CONTIE, Senior Circuit Judge.

Defendant-appellant, Leroy Rey, appeals the judgment and conviction for conspiracy to distribute and possession with intent to distribute cocaine.

I.

On October 13, 1989, a senior customs inspector at the main post office in St. Thomas, Virgin Islands inspected and found cocaine in an express mail box. The express mail label on the box read as follows:

TO: Grace Richardson
816 Murfreesboro Road, Apt. C-28 Nashville, TN
FROM: David Richardson Estate Nadir, 15-B St. Thomas, Virgin Islands

In order that the box be subject to a controlled delivery, the inspector forwarded the box to postal officials in Nashville, Tennessee, who turned it over to agents of the Drug Enforcement Administration (DEA). DEA agents obtained search warrants for the package and for the apartment to which it was addressed. When the search warrant was executed on the package, the agents found six bricks of cocaine amounting to approximately six kilos. The bricks of cocaine were replaced with bags of sugar and a sample of approximately two grams of cocaine.
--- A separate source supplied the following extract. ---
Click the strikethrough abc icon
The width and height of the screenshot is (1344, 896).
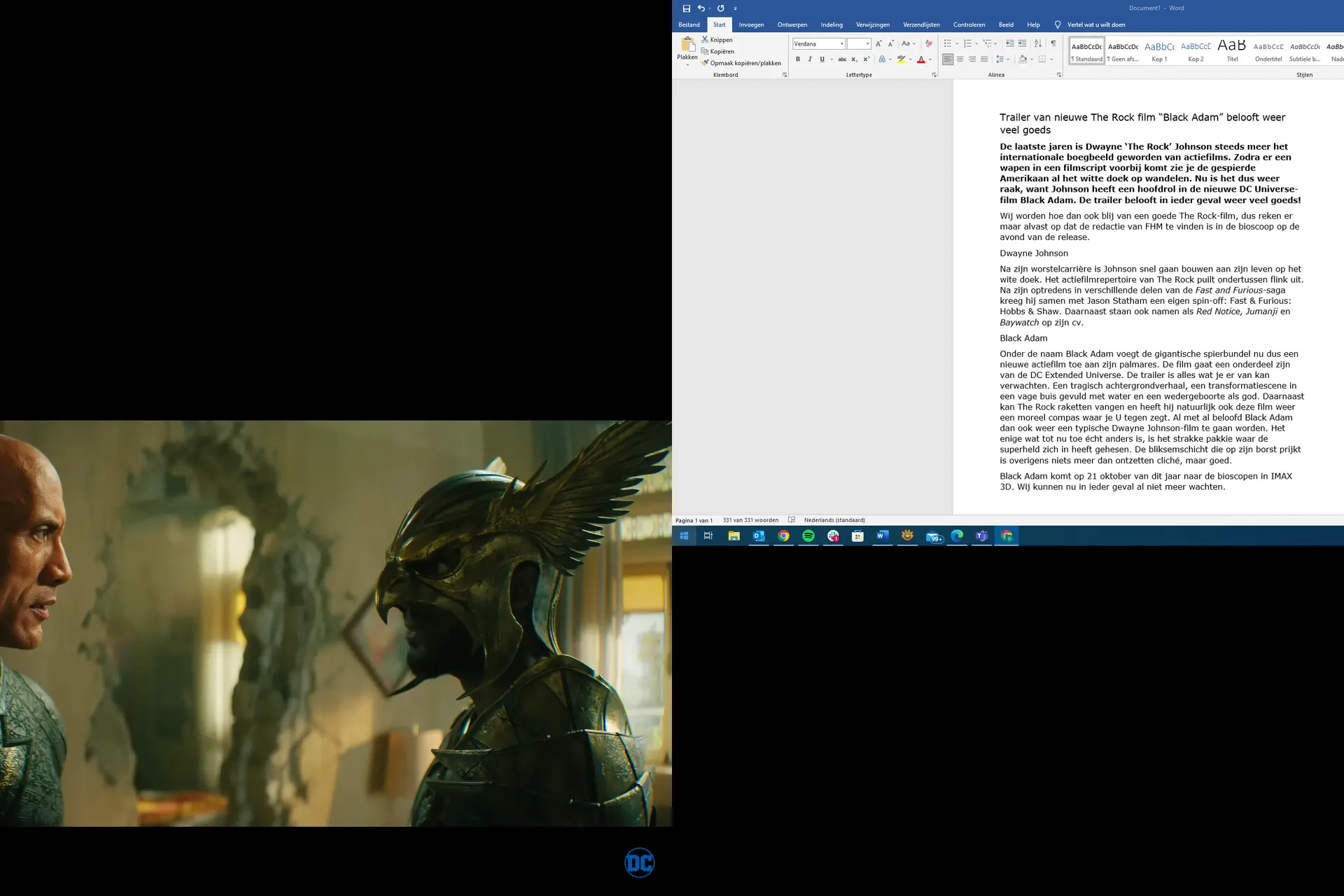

A controlled delivery of the package was made on October 17, 1989, using a postal inspector, Inspector Wilson, disguised as a mailman. At least ten officers were involved in surveilling Apartment C-28. Delivery of the package was not restricted so that it could be signed for by any adult at the address.

At trial, Inspector Wilson testified that the defendant opened the door and identified himself as Leroy Rey. Inspector Wilson asked for “Mrs. Richardson” to whom the package was addressed. Defendant responded, saying “Yes.” Inspector Wilson *1219specified that he was looking for “Grace Richardson” and that defendant “didn’t look like Grace.” Nevertheless, defendant stated that he would “take it” and signed his name to the express mail label. After the inspector left, defendant used a portable cellular phone to dial a number in the Virgin Islands — 809-775-3601. Shortly thereafter, defendant left by the rear door of the apartment building and was arrested as he began to drive away. Upon his apprehension, the defendant identified himself as Leroy Rey, acknowledged that he was living in Apartment C-28, and, upon being advised of a search warrant for his apartment, permitted peaceful entry.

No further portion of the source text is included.